L’auteur de « Mouloud Mammeri ou la colline emblématique » sait de quoi il parle quand il souligne que Mouloud Mammeri s’est battu contre le système et a évolué en dehors. « Son oeuvre il l’a inscrite en dehors des institutions… Il n’a jamais cédé… Il a préféré de son poste de responsable de l’Union des écrivains que d’accepter qu’on lui dicte ce qu’il doit faire… », rappelle Hend Sadi.

Précisant l’éthique de l’homme, Hend Sadi n’a pas mâché ses mots : « Le salut pour lui vient de l’esclave ». Puis de rappeler un épisode des années 1980, pendant le printemps berbère.
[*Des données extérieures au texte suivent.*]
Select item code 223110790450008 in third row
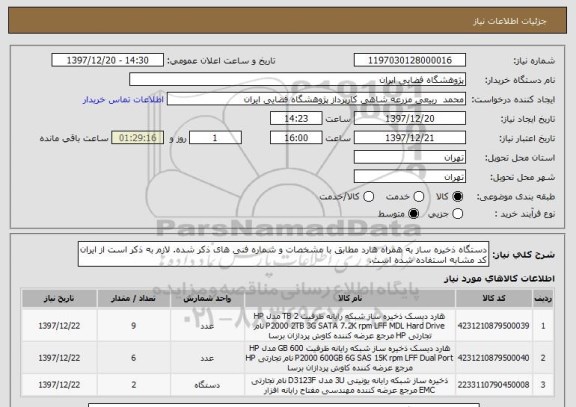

« Je préfère être le dernier des bourricots que le premier des traîtres. » avait dit Mouloud Mammeri. « Quand je vois toutes ces attaques dont il a été victime, je découvre cette mise en scène digne de Jdanov… Quand je regarde les portraits, je vois bien le géant, je vois aussi qui est le nain… c’est vraiment misérable pour les organisateurs de ce rendez-vous », lâche-t-il.

Puis d’entendre Lhadi Ould Ali, directeur de la Maison de la culture à l’époque, et qui a été la cible de Hend Sadi, éructer pour poursuivre la mise en scène.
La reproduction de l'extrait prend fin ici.